Camerado! I give you my hand!

Camerado! I give you my hand!

Allons! The road is before us!

www.poochprofessor.com


Tuesday, June 21, 2022

Enduring the Erosion

The breeze slides off the lake, slips nimbly up and over the ragged, red clay bank, and swirls in eddies around my bare feet. It shimmies past the perspiring skin on my arms and legs just enough to keep me from retreating to the air-conditioned camper. The water is mostly still today, only occasionally ruffled by a pleasure boat. I am fully ensconced in the shade of several young white oak trees, trees whose leaves capture (but fail to hold) the edges of the breeze caressing us all.

Many thoughts have been breezily swirling in my brain since we arrived to this quiet cove yesterday, though I fully admit to pushing some of them away so that I might remain fully present. I don’t push them away because they are unpleasant or difficult (though some are); I simply, right now, want to focus on, well, a tree.

What has captured my pen today is one singular oak to my right, the same age as her sisters (I’m guessing 25-50 years old, which is, in oak years, practically newborn*). She is the victim of unfortunate circumstance, an event probably created by drought, likely in the last 3 years.

The earth simply could not hold her where she planted herself, on a promontory too close to the water’s edge, and erosion beneath took its toll eventually, causing her to now be tilted precariously towards the water at a 45 degree angle. Her branches are in full summer outleaf and her trunk remains stubbornly sturdy; the top edge of her root ball has feathered away, though, and the exposed roots show minimal, but concerning, damage.

I have no idea how long she will persevere in this this inalterable state, and I find myself wondering how she will cope with this predicament, how much further she will fall over time, and how much time she has left, knowing full well only two things: she will never ponder these thoughts, and now, I will never not ponder them.**

Perhaps she will compensate for being off-balance by sprouting new branches on her skyward side, strengthening the ones already there, or curving her trunk, to act as ballast.

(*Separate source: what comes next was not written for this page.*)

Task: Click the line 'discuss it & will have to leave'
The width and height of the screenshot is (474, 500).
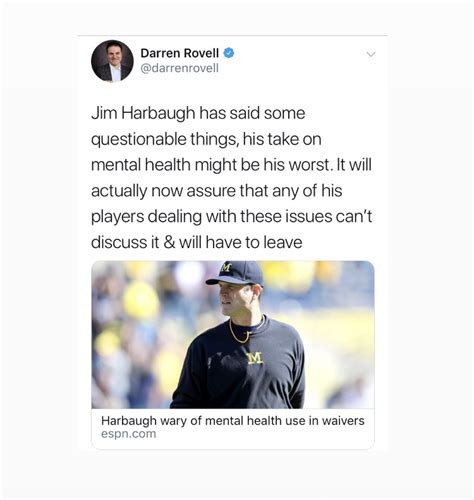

Perhaps she will call out to her brethren and sound an alarm, and they will come to her aid, as trees do--sending nutrients through the mycelium to boost her and hold her steady against the wind and water and the ravages of time.

Perhaps she will be able to hold herself in this altered state for many years, and perhaps not. She has no idea how long the remaining dirt under her will last, and she may not be able to compensate being fully waterlogged at the base once it gives way.

And then there’s the question of what will happen if roots, trunk, and branches become partly or mostly permanently submerged. White oaks are hardy, sure, but they are not suited for under-the-waterline stasis like a bald cypress, swamp tupelo, or even a willow. She could live for years more--even if she slips below the waterline. But she will likely not thrive in that state and would certainly not reach full age and mass.

Her roots hold fast to the remaining bank for now, and she continues to hold fast to her white-oakness; what other choice does she have, really?

It makes me think about how we humans cope with change, how we adjust ourselves when things interrupt our growth and/or purposely or unconsciously try to drag us down.

The tree doesn’t need to “think on her feet.” She holds this new line as only she can: with blinding slowness and complete neutrality, with steady composure, without dread. It will take months, nay, years for her to make adjustments to trunk or branches, and they will be so incremental that they would hardly be noticed with the naked eye. The challenge she faces is not one where quick thinking matters; she will adjust, but with no haste.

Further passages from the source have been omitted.